#### [Stored records]
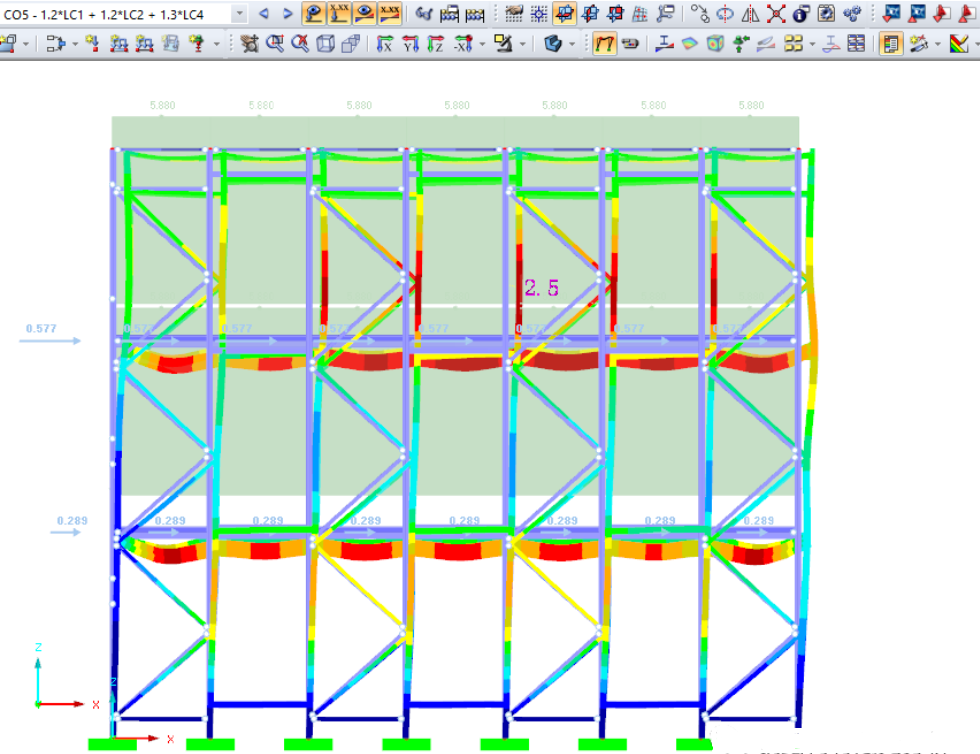Toggle result values x.xx display
This screenshot has width=980, height=754.
coord(390,14)
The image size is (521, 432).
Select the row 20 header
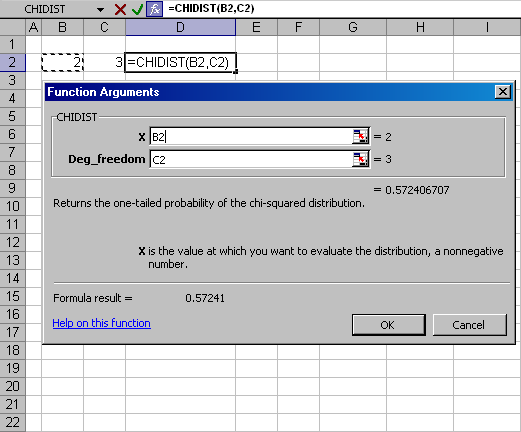12,386
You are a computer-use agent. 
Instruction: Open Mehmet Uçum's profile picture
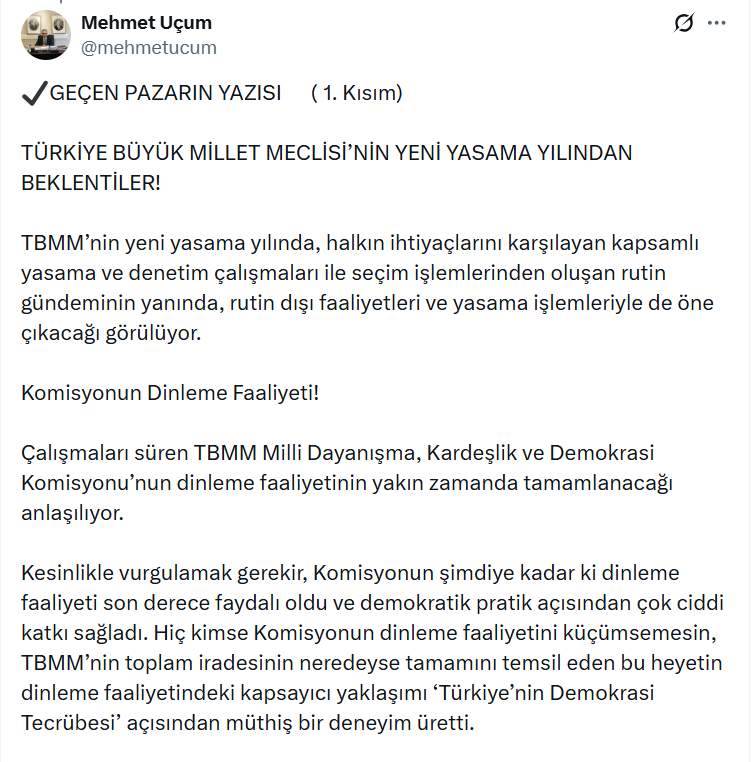[x=45, y=35]
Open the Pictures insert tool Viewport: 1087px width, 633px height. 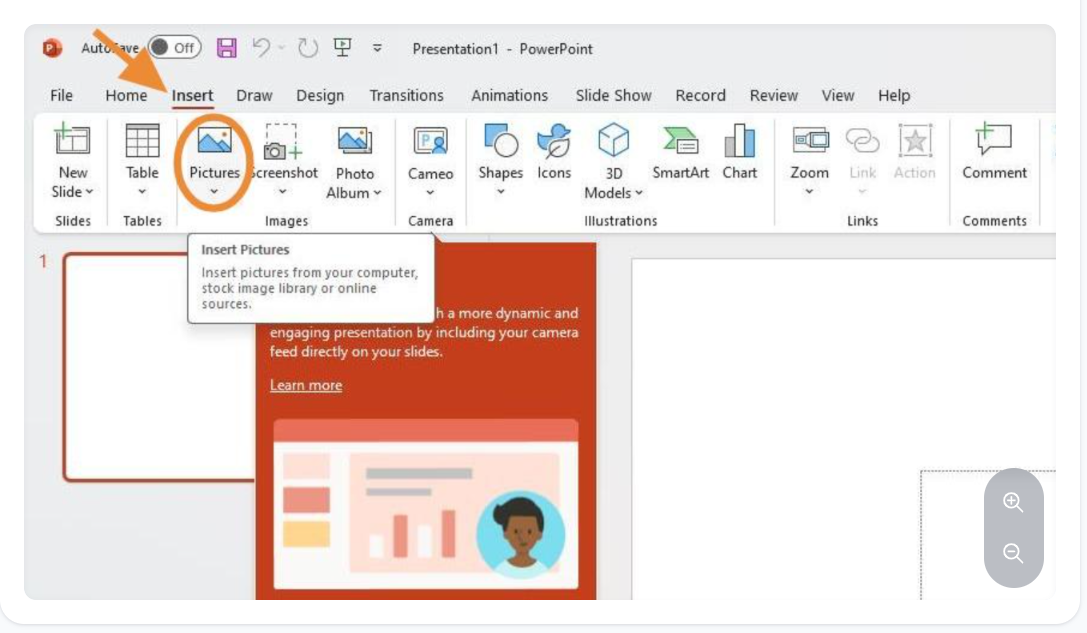point(213,160)
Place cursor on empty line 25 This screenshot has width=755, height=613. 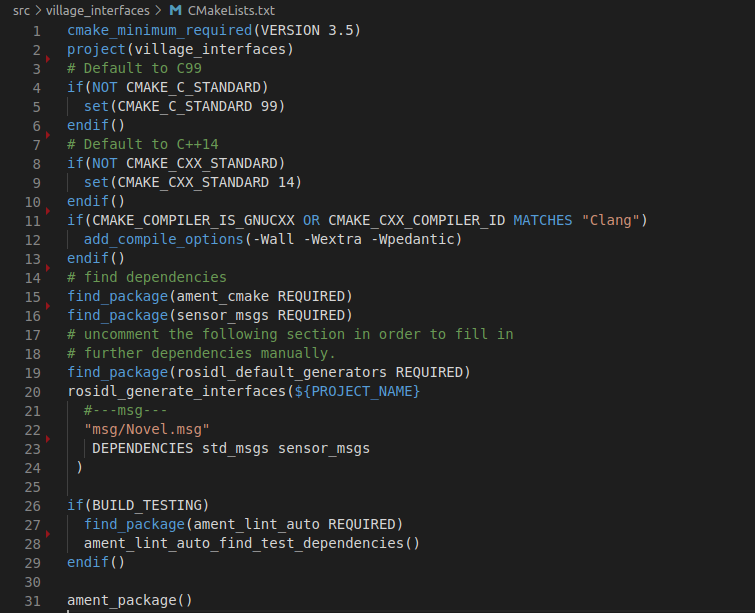(x=200, y=486)
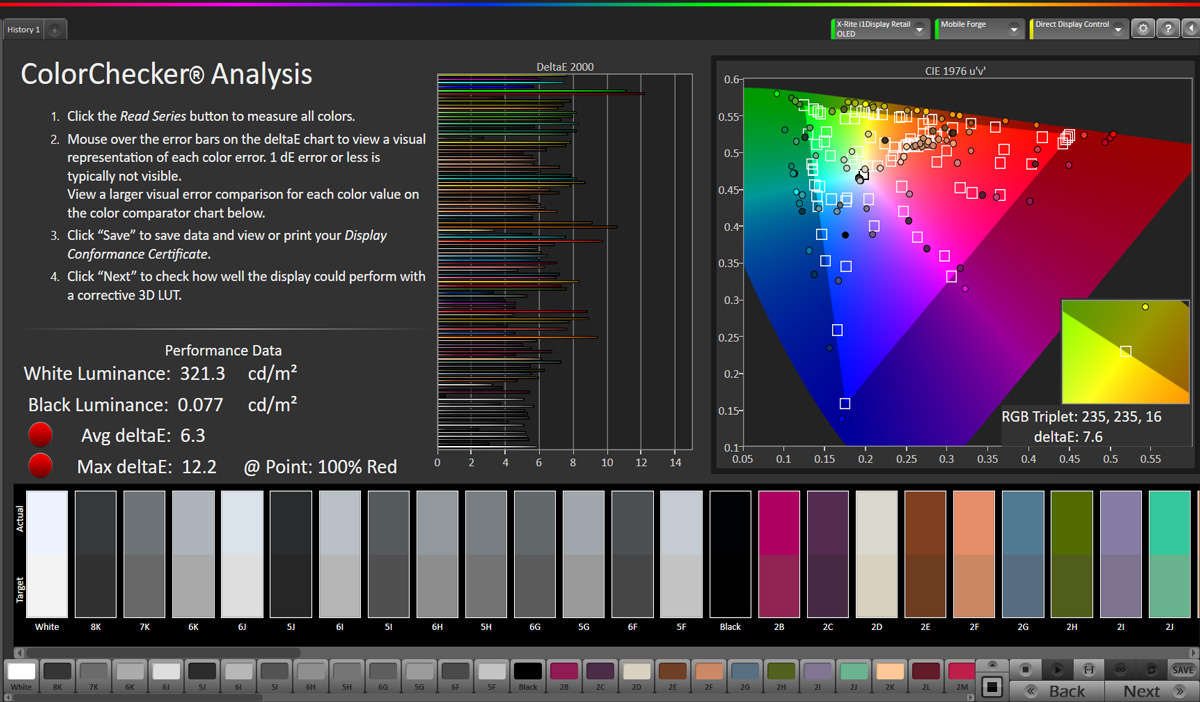The width and height of the screenshot is (1200, 702).
Task: Expand the X-Rite i1Display Retail meter dropdown
Action: [921, 29]
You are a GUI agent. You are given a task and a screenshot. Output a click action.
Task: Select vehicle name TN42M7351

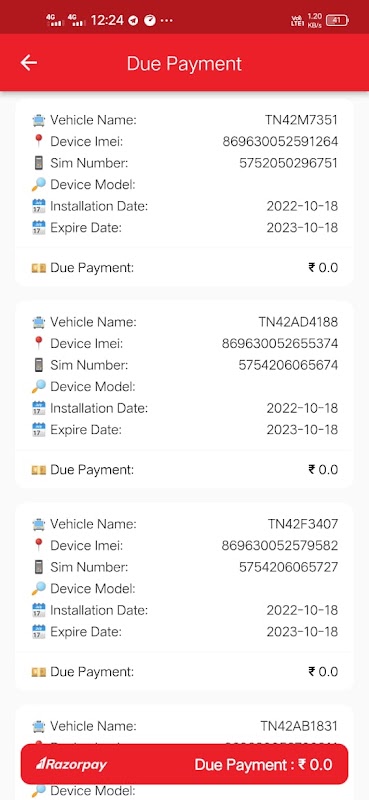coord(301,120)
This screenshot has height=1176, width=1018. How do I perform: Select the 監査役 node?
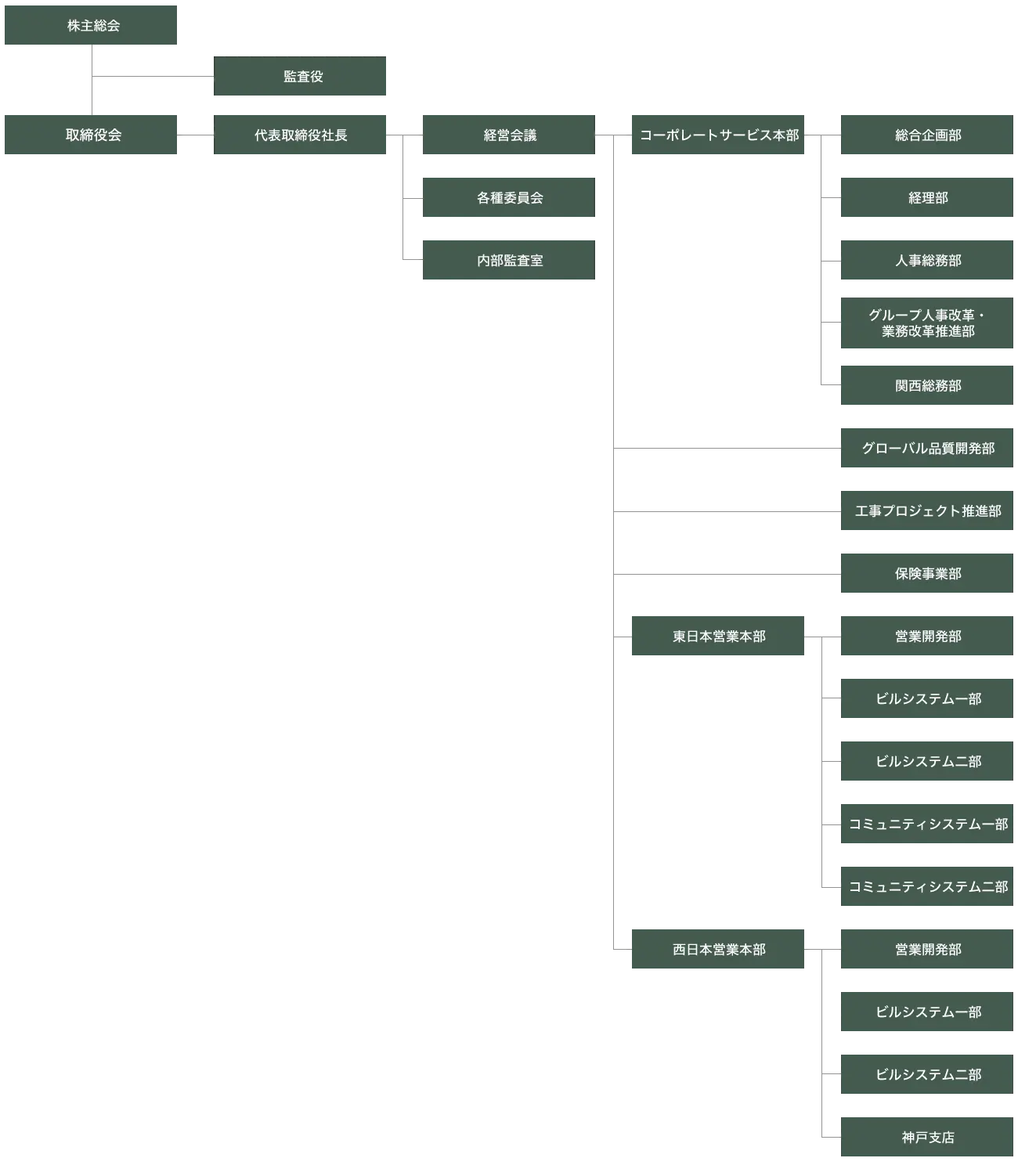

#### [REQUIREMENT]
Go through the entries and return each line where the word "agent" appears.

#### [RESULT]
You are a computer-use agent. 
You are a GUI agent. You are given a task and a screenshot. Output a click action.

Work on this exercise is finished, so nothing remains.